In Noord Sumatra volgde het bedrijf echter de algemene dalende trend (-3,2%) die werd waargenomen in Indonesië en Maleisië in de eerste twee maanden van het jaar door de negatieve invloeden van het weersfenomeen La Niña.
Tegenover de uitzonderlijk goede rubbervolumes van het eerste kwartaal 2010, waren deze voor het voorbije trimester enigszins kleiner (-4,7%) voor de groep.

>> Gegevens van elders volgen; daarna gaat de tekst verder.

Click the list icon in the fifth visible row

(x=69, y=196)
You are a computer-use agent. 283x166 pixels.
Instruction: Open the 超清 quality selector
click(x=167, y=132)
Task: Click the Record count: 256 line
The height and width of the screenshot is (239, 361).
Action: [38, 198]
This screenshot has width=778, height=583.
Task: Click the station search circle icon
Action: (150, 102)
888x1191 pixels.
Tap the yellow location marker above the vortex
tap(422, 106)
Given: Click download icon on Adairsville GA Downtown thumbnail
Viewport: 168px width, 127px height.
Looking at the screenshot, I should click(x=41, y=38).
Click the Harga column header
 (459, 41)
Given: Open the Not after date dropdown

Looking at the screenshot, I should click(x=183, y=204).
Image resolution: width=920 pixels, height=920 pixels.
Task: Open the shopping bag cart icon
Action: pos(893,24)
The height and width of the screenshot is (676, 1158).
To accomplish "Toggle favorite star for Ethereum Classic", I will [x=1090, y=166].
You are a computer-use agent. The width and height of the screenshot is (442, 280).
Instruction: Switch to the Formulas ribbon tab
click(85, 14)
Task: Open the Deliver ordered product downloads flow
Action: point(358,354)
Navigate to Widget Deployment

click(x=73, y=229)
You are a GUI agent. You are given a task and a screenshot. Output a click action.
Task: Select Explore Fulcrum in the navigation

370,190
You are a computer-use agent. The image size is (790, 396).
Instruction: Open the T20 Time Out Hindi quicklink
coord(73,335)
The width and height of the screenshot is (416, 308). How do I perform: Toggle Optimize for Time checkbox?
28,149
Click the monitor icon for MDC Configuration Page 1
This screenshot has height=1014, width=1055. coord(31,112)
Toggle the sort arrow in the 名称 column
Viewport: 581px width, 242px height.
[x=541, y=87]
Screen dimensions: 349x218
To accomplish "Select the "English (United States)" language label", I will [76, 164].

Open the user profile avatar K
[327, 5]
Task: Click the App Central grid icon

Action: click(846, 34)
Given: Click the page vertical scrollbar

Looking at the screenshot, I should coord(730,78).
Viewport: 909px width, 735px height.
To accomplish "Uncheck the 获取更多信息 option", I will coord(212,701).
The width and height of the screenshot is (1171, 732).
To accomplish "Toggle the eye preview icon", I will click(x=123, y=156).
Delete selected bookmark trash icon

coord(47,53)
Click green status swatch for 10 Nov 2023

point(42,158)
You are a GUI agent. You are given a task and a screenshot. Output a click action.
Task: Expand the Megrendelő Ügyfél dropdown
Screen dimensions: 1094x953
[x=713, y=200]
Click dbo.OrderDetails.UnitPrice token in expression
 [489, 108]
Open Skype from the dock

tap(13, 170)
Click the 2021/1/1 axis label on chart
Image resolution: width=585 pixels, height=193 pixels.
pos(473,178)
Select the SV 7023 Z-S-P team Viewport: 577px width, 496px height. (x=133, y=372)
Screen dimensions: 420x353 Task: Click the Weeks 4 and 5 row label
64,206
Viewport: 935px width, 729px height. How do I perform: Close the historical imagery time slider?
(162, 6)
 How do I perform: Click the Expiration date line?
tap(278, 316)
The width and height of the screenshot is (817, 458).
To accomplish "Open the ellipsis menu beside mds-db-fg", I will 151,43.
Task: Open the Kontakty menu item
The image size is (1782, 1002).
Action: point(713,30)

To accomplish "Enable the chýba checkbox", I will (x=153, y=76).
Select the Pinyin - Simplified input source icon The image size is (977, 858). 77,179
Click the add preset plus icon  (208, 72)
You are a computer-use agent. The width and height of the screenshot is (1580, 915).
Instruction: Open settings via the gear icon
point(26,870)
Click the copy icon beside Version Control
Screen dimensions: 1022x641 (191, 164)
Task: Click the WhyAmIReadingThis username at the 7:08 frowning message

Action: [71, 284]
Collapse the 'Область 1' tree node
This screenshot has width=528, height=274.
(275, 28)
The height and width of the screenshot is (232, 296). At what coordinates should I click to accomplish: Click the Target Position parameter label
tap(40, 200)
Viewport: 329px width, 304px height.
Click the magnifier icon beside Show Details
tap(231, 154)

De Indonesische productie was volledig in lijn met vorig jaar, maar door een wijziging in de timing van het productieproces in de fabriek was deze van Papoea-Nieuw-Guinea tijdelijk lager (-17,7%).
De Cibuni theeproductie in Java-Indonesië (-17,0%) leed onder een structureel gebrek aan zonneschijn, die voor dit kwartaal beperkt was tot minder dan de helft van het gemiddelde, wat uiteraard de groei van nieuw blad beïnvloedde.
Sinds de presidentsverkiezingen van november 2010 heerst er een politiek en sociaal instabiele toestand in Ivoorkust. Dit heeft vooral op het einde van het kwartaal het transport en de exportmogelijkheden beperkt, waardoor de vruchten niet konden geleverd worden aan de Europese klanten.